WORK INSTRUCTION – Count the lines below with the string "resolution" in them. Only the number should be given.

EXERCISE MATERIAL –
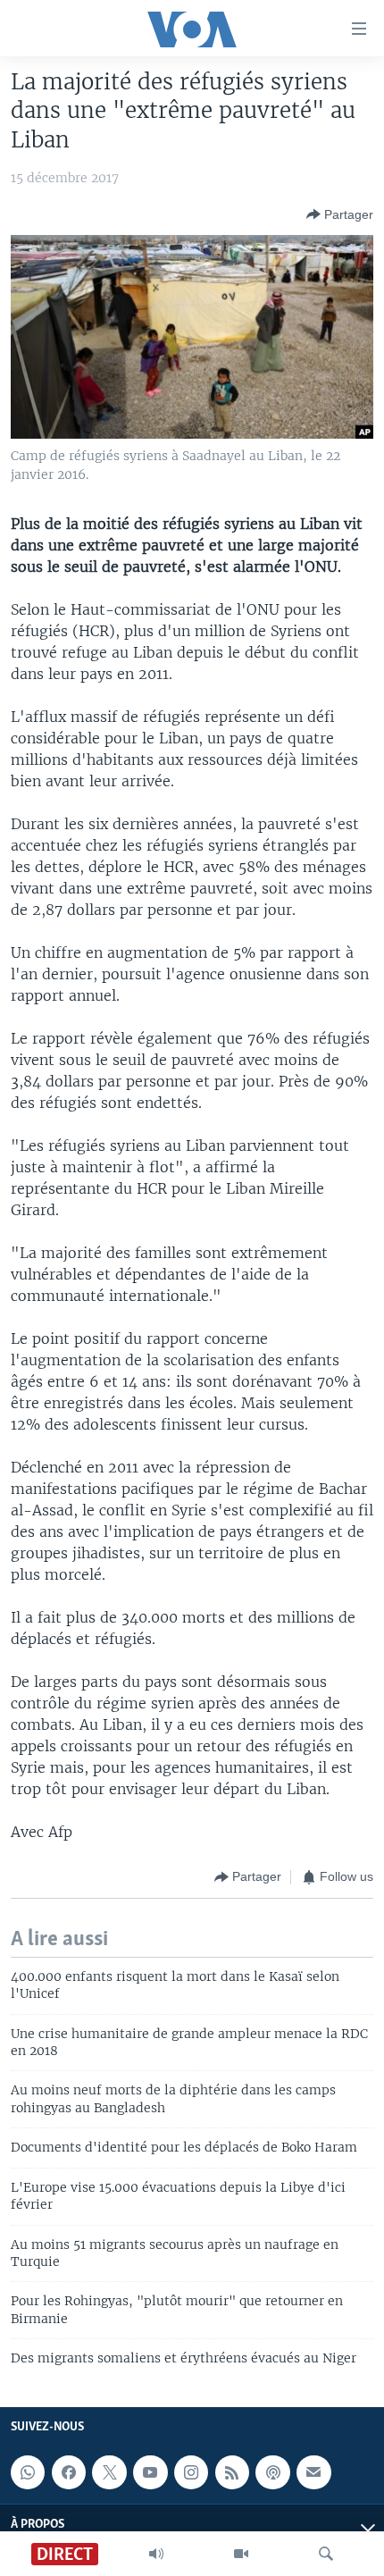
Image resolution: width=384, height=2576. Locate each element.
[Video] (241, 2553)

* * *

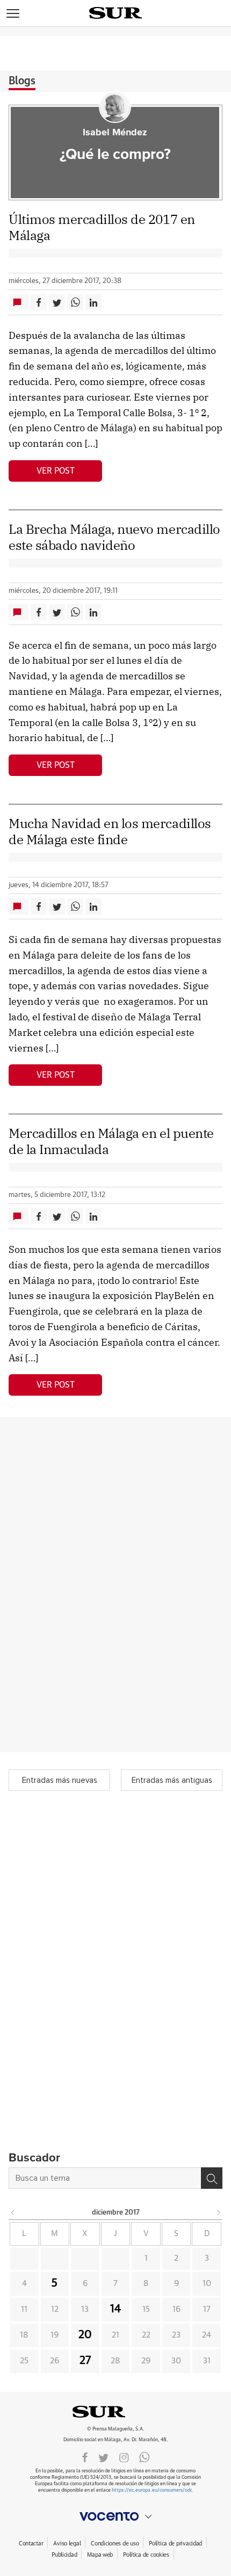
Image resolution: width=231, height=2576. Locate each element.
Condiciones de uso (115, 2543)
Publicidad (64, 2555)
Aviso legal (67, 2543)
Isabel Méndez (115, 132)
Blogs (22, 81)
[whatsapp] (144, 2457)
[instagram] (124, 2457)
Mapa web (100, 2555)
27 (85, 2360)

RESULT OF THIS EXERCISE – 2